A buddy of mine once told me to take a finished board with rails that I like and use them as a template. He recommended cutting out some foam and shaping the rail into the foam and then to use that foam template to guide the shaping process. I thought it was great advice, but three years later I still haven’t done it.

Rails, I really dislike them.

I still use the same technique that I leaned about a decade ago in JC’s shaping DVD. I make two rail bands, one 2 inches from the edge and another 4 inches. Then I mark three spots on the rail itself, all between 1 and 1.25 inches from the bottom. Then I use my planner to shape those bands into the deck.

Scientific? Hardly.

I wish they had a CNC machine just for the rails, I would buy it for sure.

Or even better, I wish there were dudes that just did rails and you could open up the yellow pages and look for them just like you look for a plumber. For $40 you could call them up and they would come over and finish your rails.

But no such luck, just me and my tools and those damn rails.

I did some research on rails, surfline says, “visualize and plan how much of the middle part of the rail you will leave untouched.”

How about the whole rail?

I should try that, make a board with no rails . . . I wonder?

Ok, that is a ridiculous idea but I had to say it.

Back to visualizing I guess, here is the surfline article if you want to check it. (

In another article Greenlight  Surf  Supply has decided to just simplify rails and suggests that there are only two: boxy and knifey.

Dudes, I wish it were that simple.

But I get where they are coming from, essentially what they are saying is that a knify rail cuts into the wave and a boxy rail floats on top of the wave. Ok, I get that and agree.—shaping-rails.aspx

Rusty also breaks rails down into two types, 50/50 and down-turned.

Finally, someone gives some riding advice.

Rusty says about the 50/50, “this type of rail lacks a sharp edge on the bottom, water can more freely flow out from the bottom of the board as you plane down the face of the wave. This buoyancy and a lack of edge make a board with rounder (50/50) rails much harder to maneuver.”

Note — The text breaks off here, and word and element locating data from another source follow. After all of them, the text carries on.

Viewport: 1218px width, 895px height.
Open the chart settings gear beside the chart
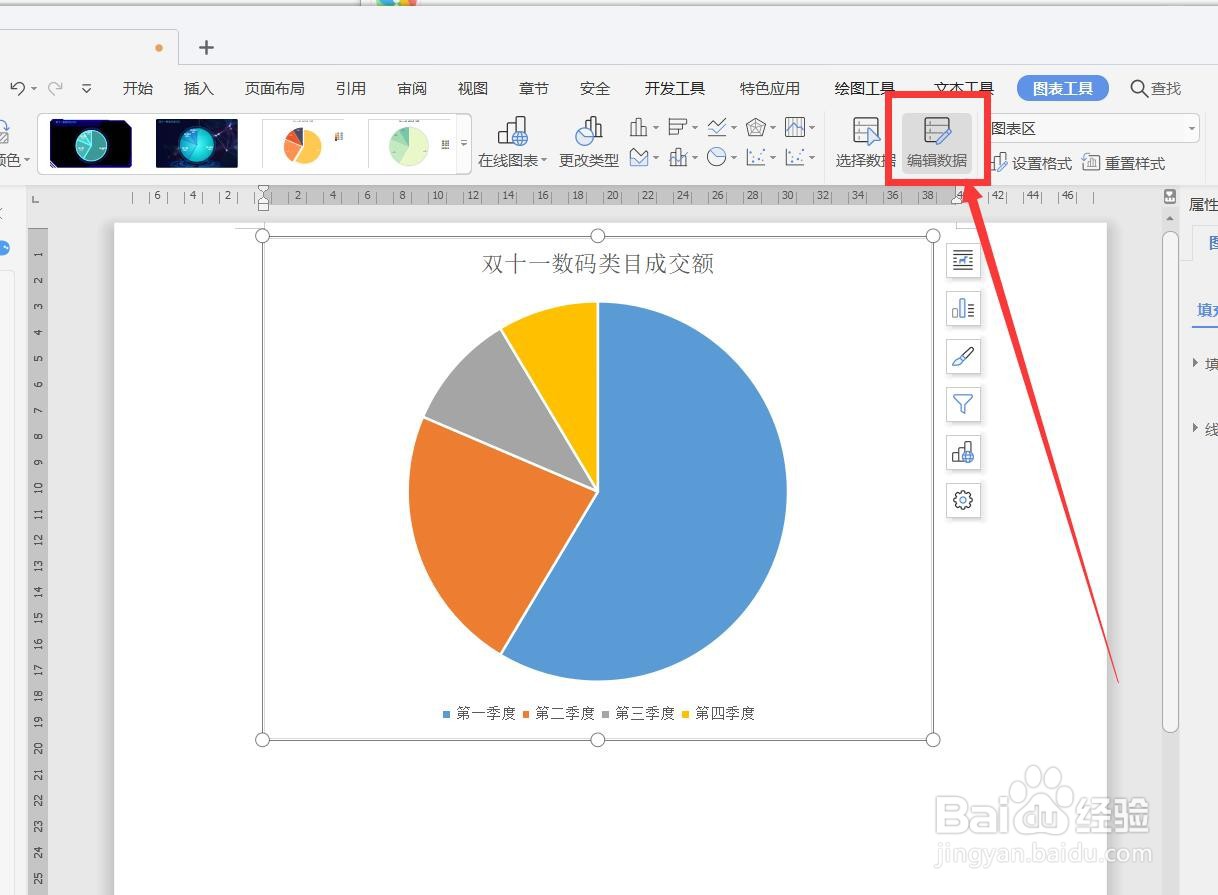(x=962, y=500)
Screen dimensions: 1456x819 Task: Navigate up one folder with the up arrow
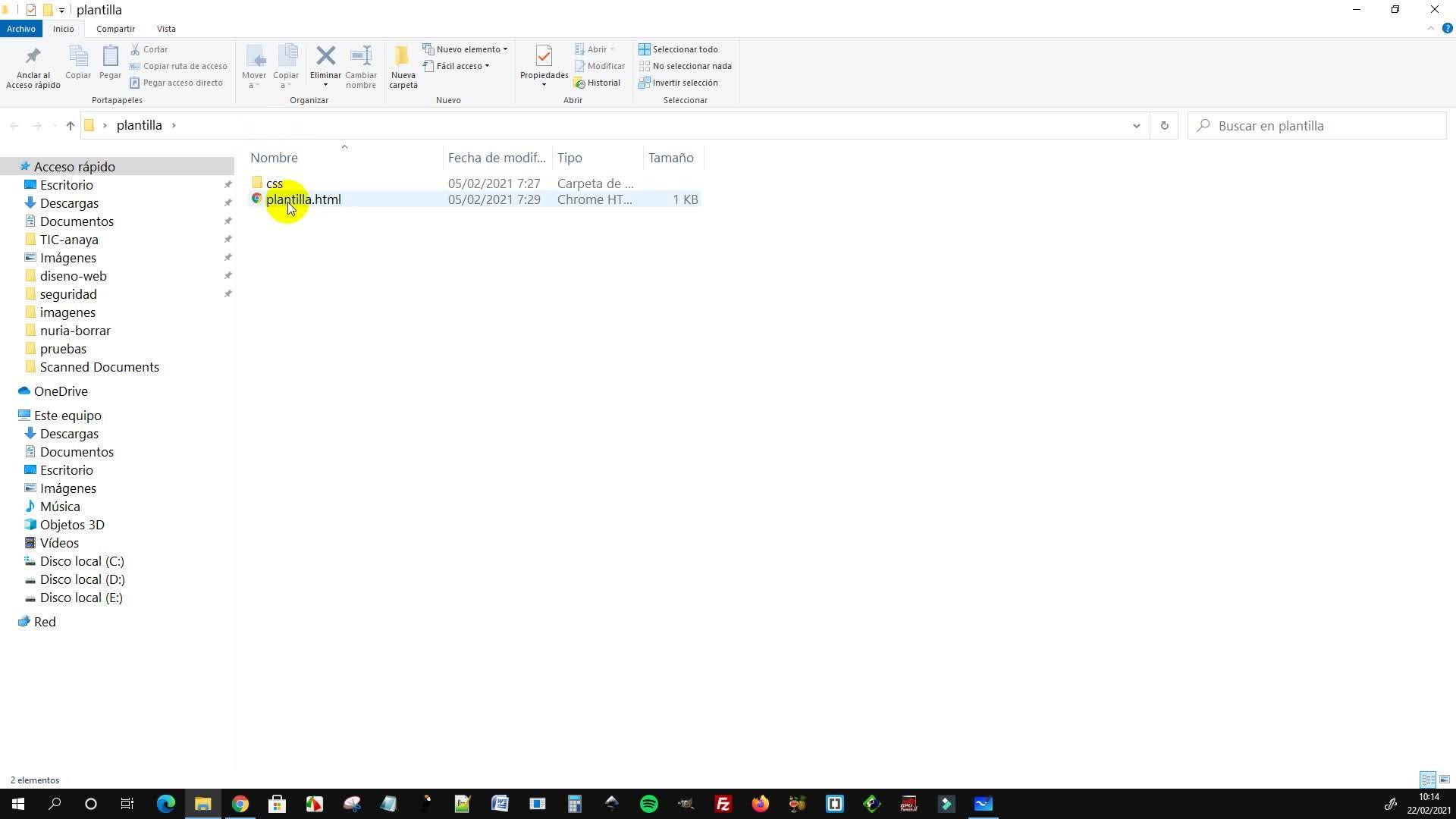tap(71, 126)
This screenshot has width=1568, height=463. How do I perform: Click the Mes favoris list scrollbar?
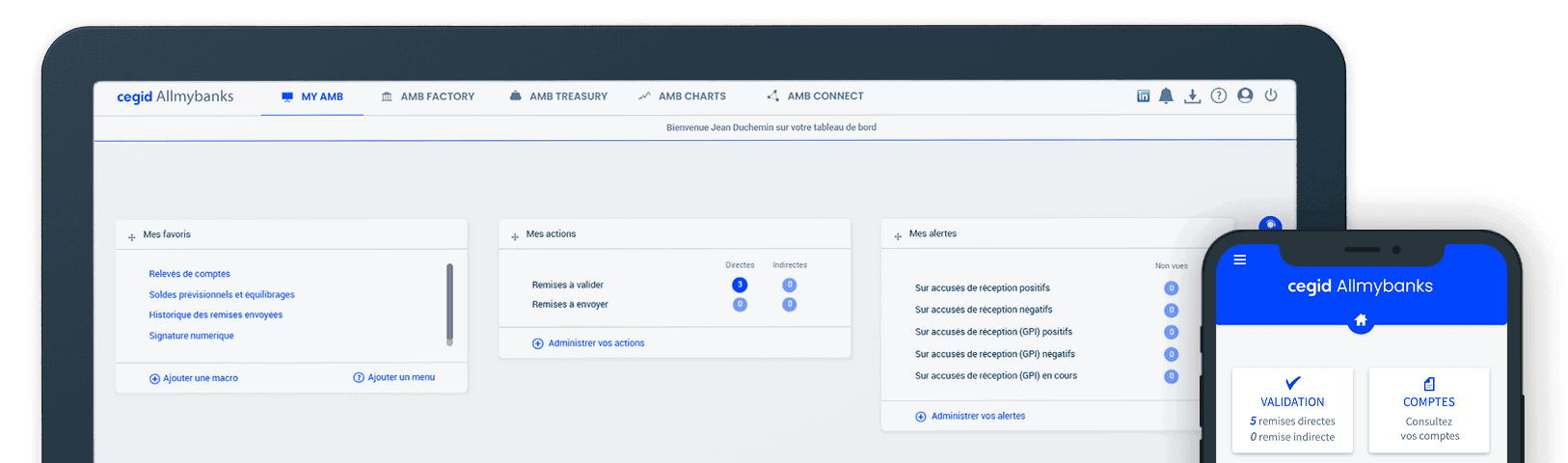click(449, 304)
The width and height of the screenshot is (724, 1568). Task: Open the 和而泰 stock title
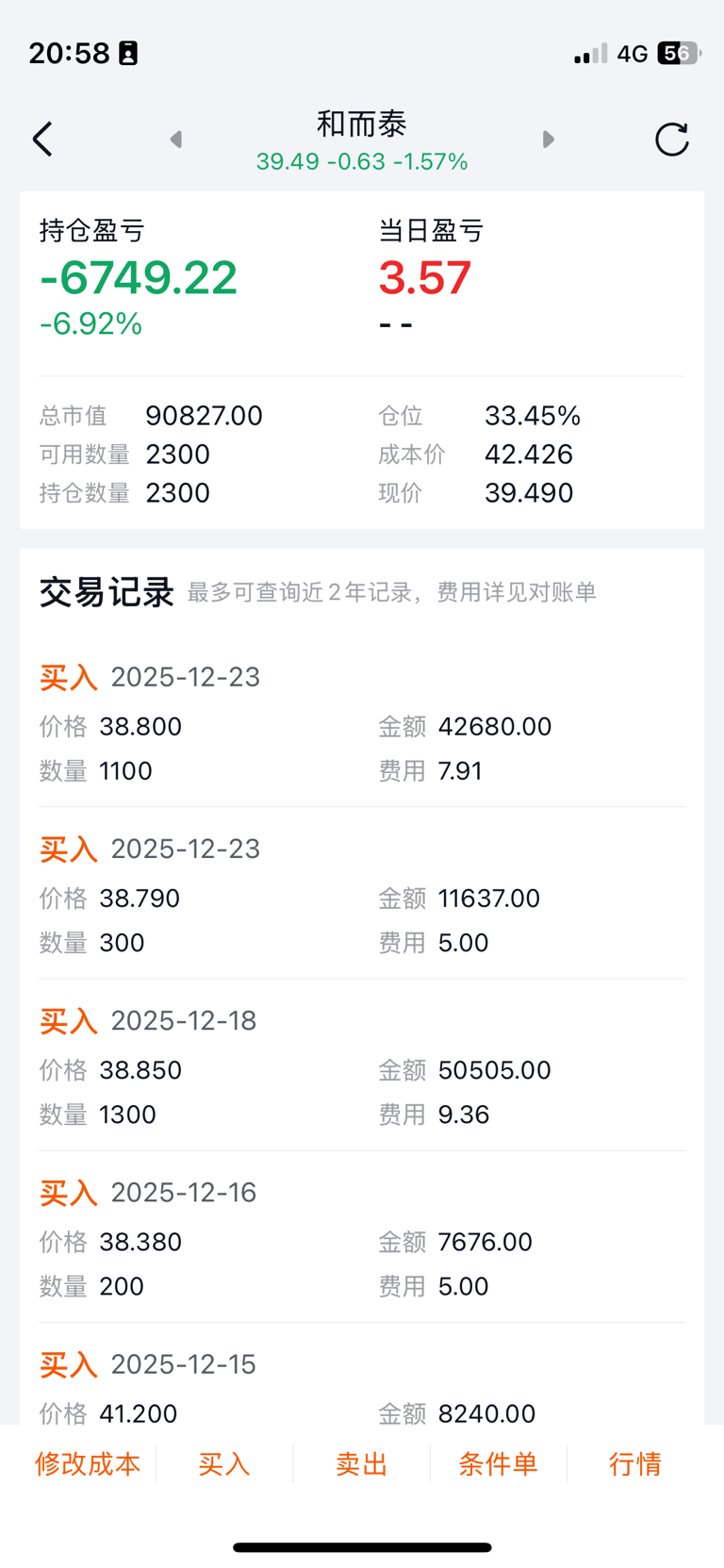(362, 124)
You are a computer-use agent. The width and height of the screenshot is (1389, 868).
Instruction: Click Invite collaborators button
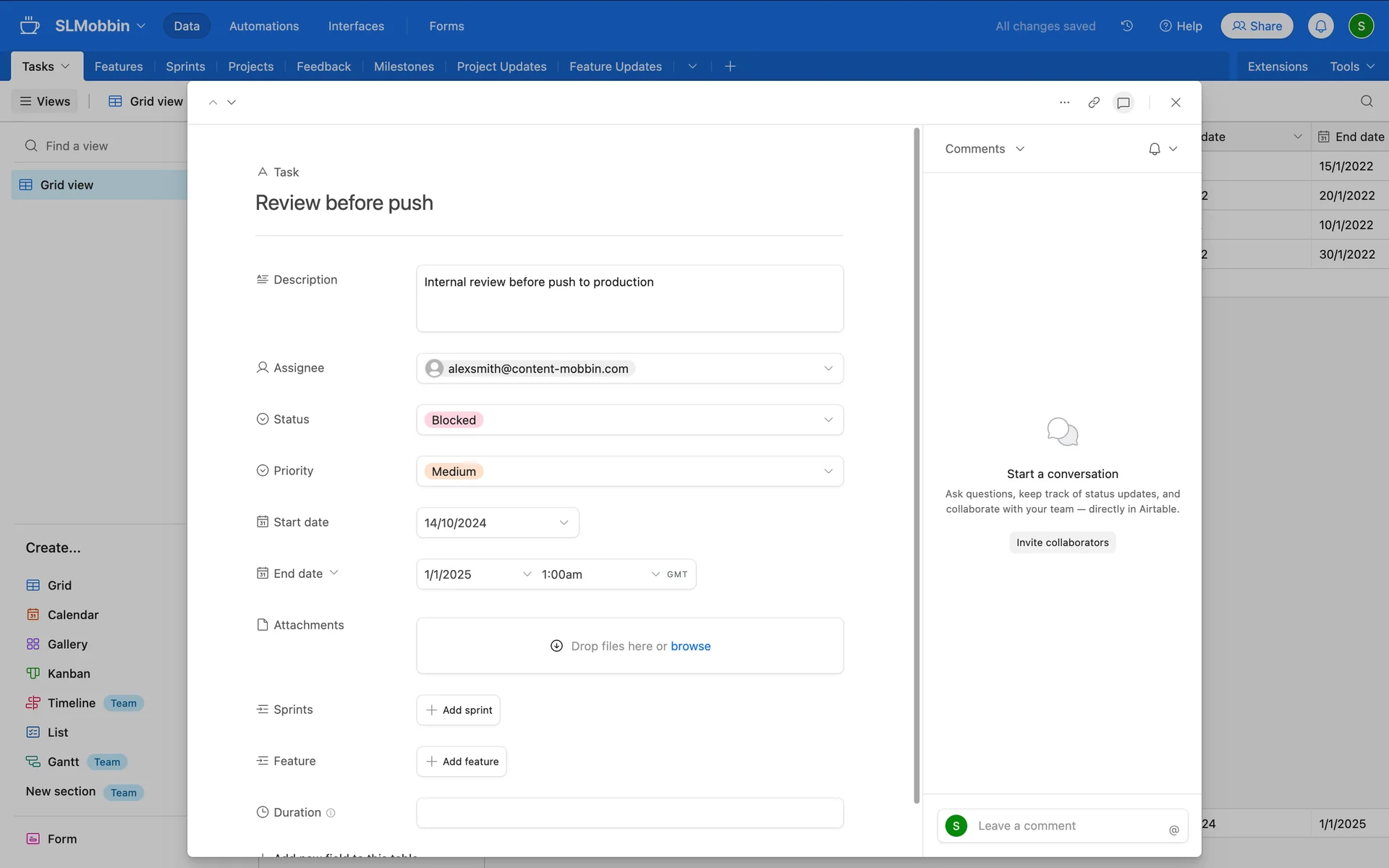(x=1062, y=542)
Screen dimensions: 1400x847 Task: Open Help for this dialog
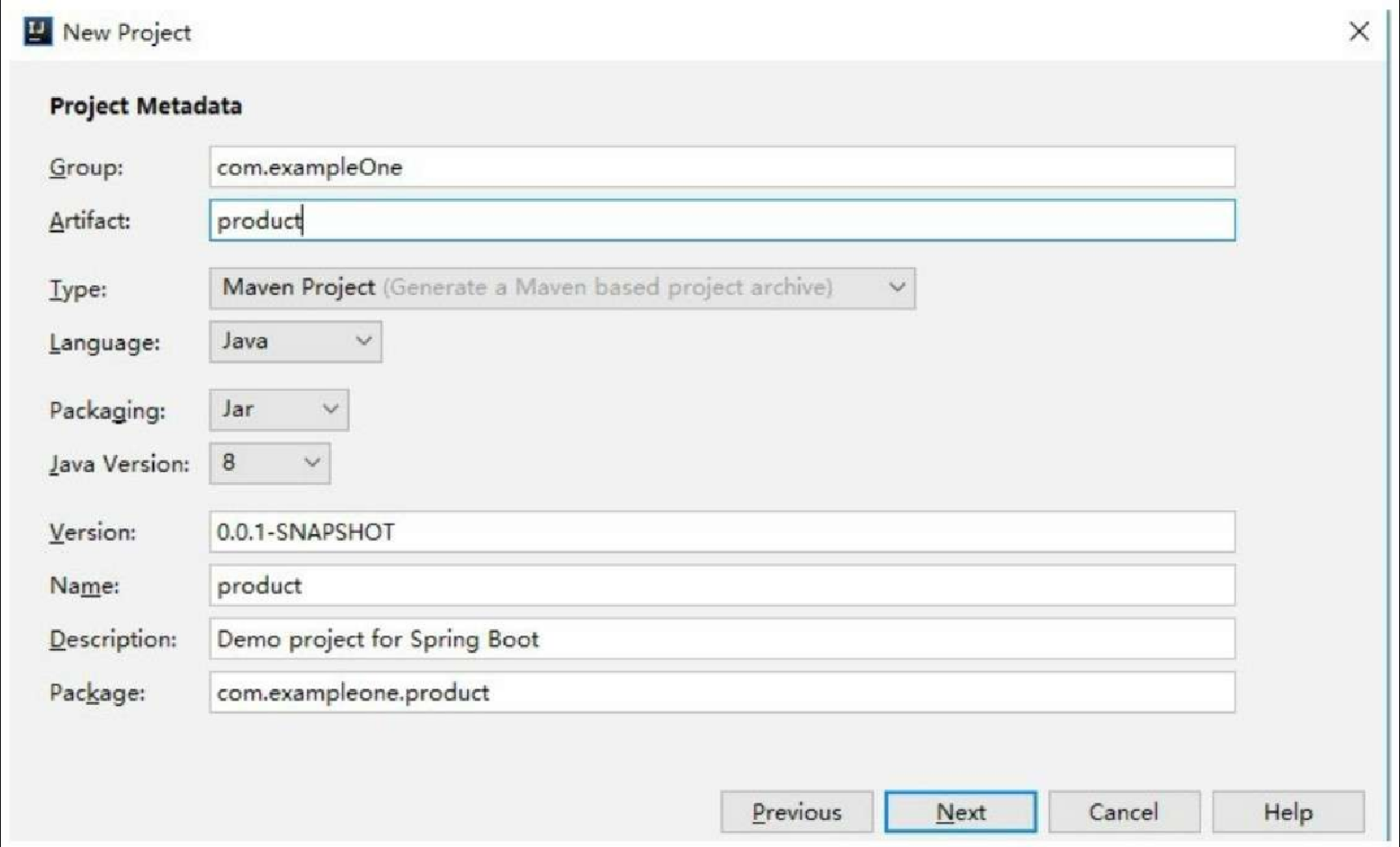(1288, 812)
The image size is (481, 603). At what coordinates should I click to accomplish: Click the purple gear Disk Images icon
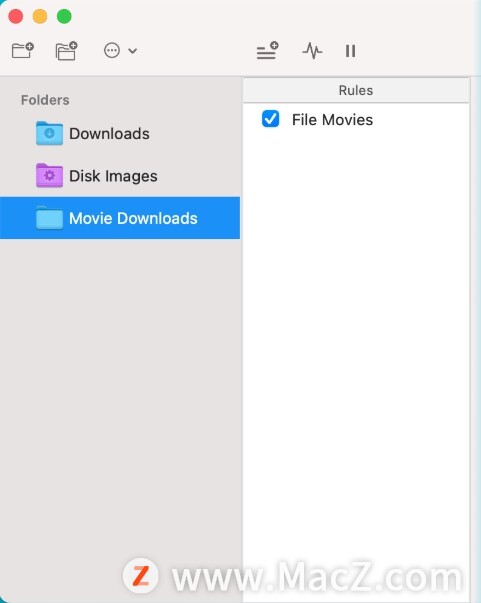[49, 176]
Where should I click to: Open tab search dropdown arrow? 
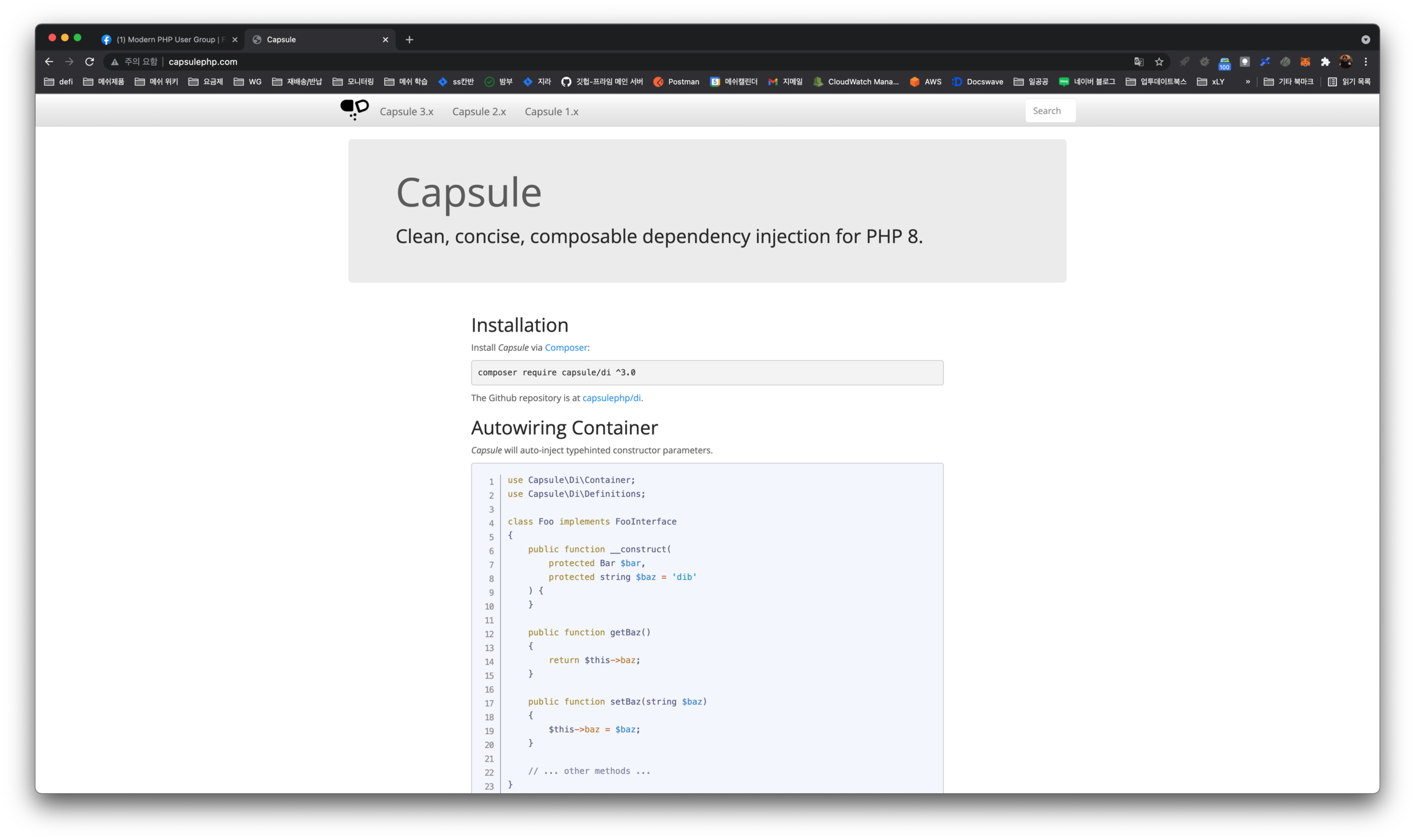pos(1365,39)
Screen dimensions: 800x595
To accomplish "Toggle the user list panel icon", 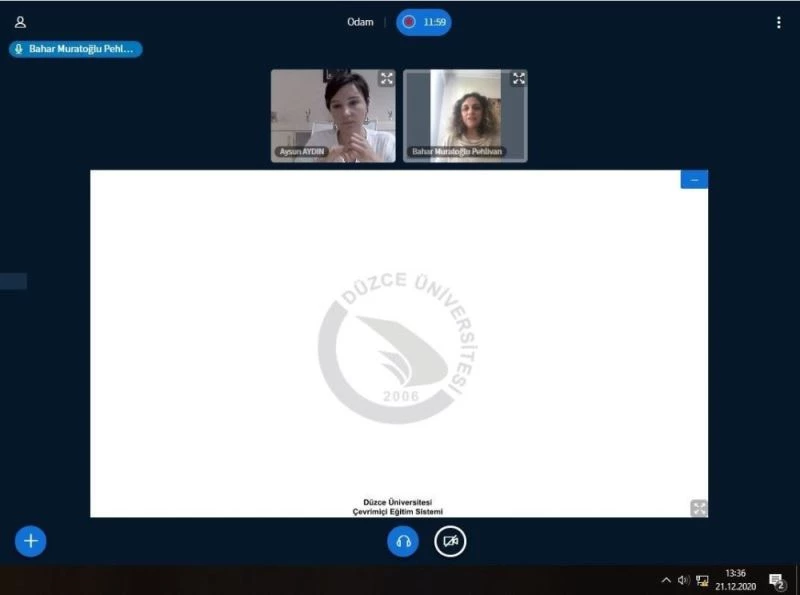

He goes on to talk about the down-turn’s sharp edge, “holds through into the tail and helps to capture the flow of water from the nose and keep it underneath the board so that it creates lift as it runs against the fins in a tighter manner.”

Bravo Rusty, you-da man.

Watch this video as he schools us on tail shapes and rail design.

Rail Design Pictures here

Ok that it for now, go get yourself a blank and try one yourself.


Video: Carrozza Surfboards El Stumpo Mini Simmons

Video: Carrozza Surfboards El Stumpo Mini Simmons. Drawing off of the current Mini Simmons surfboard revolution we came up with this Mini Simmons inspired surfboard design. Very low rocker, very wide template throughout the nose to tail, and some solid double concave make this board very fast and loose, the tail has a nice wide V for responsiveness.

Designed for ankle to head high surf that is sloppy and/or mushy. Our Mini Simmons surfboard design blazes in mushy and soft waves. (Pictured 5’5’x 22”x 2 3/8 ”) Recommended Dimensions 4’10”- 5’10” tall, 20”- 22 ½” wide, and 2 ¼” – 3 ¼” thick. This mini Simmons surfboard inspired design will get you out having fun on the smallest, weakest of days.

Tomo Inspired Mini Simmons

Tomo Inspired Mini Simmons

The details from the shaper:

  • 5’8 x 22 3/4″
  • shaped from a burford 7’7 mini mal blank
  • 6oz bottom, with a 4 and 6 oz deck
  • full length concave with max 1/4″ concave under the front foot
  • into channel tail max 3mm vee
  • about 1/8″ concave in the nose between the points
  • It doesn’t have the funky nose double concave as per the tomo design
  • Is a fairly hard rail until mid board. then softens up a fair bit
  • front fins toed at 1 deg, rears are parallel

Final dimensions 5’9 x 22 1/4″ x 2 15/16″

What’s up with those fins? Has anyone tried that setup?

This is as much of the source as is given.